_WHAT IS NEEDED_: List every company that the text on state access to hepatitis C drugs names as a sponsor of NVHR.

Since 2014, the number of states that do not publish their access criteria for direct-acting antiviral agents (DAA) has dropped from 17 to 7, according to a report from CHLPI and the National Viral Hepatitis Roundtable (NVHR). Also during that period, 16 states relaxed or dropped fibrosis levels to qualify for access, and 7 decreased sobriety restrictions. The number of states that publish prescriber limitations has increased from 28 to 35. Because cost restrictions vary across insurance plans, some patients who need access get it, and others don’t, even if they have coverage, said Mr. Greenwald and Ryan Clary, NVHR executive director, who presented the report at the annual meeting of the American Association for the Study of Liver Diseases.

NVHR is a coalition of advocacy groups and local governmental agencies with interests in HCV, HIV, and infectious diseases. Its sponsors include AbbVie, Gilead Sciences, Merck, Bristol-Myers Squibb, Janssen, OraSure Technologies, Quest Diagnostics, and Walgreens. CHLPI is supported in part by Gilead, BMS, Johnson & Johnson, and ViiV Health Care.

In November 2015, the Centers for Medicaid & Medicare Services issued guidance to states, noting that while the cost of DAAs is prohibitive, states should use “sound clinical judgment” when determining access, and to “not unreasonably restrict coverage.” Varied interpretation of the guidance by state Medicaid directors means there is still a great deal of inconsistency in coverage.

_RECORDED INFORMATION_:

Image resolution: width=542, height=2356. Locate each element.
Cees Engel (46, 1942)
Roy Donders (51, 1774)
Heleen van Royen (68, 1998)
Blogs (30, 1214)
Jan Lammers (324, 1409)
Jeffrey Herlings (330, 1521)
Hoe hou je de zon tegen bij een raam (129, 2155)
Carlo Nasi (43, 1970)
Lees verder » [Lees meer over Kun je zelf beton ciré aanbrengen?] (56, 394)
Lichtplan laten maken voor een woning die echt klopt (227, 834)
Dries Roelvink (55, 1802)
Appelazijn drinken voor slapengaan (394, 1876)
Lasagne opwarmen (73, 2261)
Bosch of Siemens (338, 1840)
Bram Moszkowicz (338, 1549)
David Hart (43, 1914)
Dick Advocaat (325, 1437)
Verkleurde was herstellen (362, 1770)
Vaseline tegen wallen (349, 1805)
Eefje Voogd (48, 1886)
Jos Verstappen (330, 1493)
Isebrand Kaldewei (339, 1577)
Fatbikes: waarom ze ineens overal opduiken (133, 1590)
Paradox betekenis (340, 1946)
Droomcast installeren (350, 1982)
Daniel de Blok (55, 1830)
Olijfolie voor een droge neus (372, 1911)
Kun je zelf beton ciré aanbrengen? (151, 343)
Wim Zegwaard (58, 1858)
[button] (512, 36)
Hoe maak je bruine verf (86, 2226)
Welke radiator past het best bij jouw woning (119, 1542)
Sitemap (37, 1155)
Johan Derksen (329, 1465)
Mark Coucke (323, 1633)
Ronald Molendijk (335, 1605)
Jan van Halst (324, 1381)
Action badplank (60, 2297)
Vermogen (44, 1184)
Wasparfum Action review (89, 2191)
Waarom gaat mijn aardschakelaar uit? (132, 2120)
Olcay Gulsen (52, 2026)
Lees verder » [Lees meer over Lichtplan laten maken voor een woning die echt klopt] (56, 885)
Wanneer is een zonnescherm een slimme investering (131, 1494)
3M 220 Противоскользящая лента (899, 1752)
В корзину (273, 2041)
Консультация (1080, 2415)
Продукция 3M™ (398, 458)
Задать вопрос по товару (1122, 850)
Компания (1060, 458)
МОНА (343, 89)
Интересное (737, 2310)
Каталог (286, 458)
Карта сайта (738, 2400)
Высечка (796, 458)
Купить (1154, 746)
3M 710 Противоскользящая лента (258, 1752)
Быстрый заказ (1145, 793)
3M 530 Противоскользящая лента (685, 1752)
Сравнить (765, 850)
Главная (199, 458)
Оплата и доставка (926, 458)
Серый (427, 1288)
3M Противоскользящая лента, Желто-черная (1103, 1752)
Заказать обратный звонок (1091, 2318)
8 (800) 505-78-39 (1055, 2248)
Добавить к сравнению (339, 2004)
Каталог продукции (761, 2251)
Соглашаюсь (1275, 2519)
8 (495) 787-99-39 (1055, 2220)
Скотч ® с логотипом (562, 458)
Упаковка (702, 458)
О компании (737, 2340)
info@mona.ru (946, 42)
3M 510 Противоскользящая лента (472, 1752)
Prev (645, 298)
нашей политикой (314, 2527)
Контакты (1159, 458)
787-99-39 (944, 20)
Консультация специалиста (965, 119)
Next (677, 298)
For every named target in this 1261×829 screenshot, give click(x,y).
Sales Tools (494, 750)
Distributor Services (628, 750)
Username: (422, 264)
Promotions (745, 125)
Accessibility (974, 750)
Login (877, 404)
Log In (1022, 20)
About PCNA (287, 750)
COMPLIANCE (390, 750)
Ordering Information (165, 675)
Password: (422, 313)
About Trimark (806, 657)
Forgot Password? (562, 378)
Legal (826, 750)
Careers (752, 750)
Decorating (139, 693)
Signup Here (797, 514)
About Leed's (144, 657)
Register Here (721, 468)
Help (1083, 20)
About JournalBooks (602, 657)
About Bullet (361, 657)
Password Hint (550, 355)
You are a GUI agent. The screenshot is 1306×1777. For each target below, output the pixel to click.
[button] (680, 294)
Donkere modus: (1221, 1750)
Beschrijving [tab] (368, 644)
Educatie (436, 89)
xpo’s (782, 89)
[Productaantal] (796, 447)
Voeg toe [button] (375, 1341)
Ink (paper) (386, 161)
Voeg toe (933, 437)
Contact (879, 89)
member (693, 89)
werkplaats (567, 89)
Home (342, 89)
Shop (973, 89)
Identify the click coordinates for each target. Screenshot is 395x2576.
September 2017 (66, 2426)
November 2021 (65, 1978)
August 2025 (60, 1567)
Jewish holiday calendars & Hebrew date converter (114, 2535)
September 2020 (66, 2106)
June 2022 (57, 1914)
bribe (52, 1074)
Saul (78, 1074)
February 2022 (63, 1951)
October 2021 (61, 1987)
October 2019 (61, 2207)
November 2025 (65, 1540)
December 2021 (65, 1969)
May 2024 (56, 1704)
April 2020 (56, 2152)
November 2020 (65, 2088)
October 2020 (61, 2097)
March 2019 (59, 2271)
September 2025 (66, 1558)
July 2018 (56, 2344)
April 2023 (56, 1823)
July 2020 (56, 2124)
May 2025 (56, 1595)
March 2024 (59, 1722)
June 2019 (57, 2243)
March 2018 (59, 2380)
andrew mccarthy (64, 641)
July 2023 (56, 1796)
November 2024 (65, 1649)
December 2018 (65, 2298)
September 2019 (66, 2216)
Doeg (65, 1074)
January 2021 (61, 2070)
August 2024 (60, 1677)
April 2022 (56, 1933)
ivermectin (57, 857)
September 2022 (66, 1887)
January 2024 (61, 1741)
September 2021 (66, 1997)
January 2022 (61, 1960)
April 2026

_SOLUTION FOR THIS PROBLEM_: AbbVie, Gilead Sciences, Merck, Bristol-Myers Squibb, Janssen, OraSure Technologies, Quest Diagnostics, and Walgreens.